◆ **Material provided**:
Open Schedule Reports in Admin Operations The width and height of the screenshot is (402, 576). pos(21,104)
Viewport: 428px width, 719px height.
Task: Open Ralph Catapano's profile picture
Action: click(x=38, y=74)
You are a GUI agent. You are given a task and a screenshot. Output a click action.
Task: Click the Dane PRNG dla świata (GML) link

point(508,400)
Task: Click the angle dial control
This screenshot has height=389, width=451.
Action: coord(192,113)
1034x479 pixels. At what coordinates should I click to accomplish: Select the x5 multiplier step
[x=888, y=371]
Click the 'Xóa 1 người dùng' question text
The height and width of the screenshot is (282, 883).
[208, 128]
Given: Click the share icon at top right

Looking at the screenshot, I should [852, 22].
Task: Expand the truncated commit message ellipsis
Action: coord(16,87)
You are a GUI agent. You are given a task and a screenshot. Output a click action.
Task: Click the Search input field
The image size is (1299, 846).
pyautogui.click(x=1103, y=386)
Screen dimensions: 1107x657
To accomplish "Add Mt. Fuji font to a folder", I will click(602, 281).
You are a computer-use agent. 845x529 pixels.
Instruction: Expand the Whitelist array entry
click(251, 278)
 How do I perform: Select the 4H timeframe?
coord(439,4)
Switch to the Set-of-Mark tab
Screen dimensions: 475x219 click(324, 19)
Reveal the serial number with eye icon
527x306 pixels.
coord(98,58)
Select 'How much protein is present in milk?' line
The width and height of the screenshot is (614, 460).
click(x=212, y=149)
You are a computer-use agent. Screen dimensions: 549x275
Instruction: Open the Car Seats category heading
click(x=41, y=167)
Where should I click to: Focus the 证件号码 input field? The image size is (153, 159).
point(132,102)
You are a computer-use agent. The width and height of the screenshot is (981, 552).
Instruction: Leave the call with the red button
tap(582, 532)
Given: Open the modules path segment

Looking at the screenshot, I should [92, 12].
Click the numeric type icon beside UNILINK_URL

◆ **Goal of the exercise**:
The required output is the exact run of lines from the beginning of the listing above to the line that contains "Task: Click the angle dial control", inclusive of both.

◆ **Response to this task**:
Open Schedule Reports in Admin Operations The width and height of the screenshot is (402, 576). pos(21,104)
Viewport: 428px width, 719px height.
Task: Open Ralph Catapano's profile picture
Action: click(x=38, y=74)
You are a GUI agent. You are given a task and a screenshot. Output a click action.
Task: Click the Dane PRNG dla świata (GML) link

point(508,400)
Task: Click the angle dial control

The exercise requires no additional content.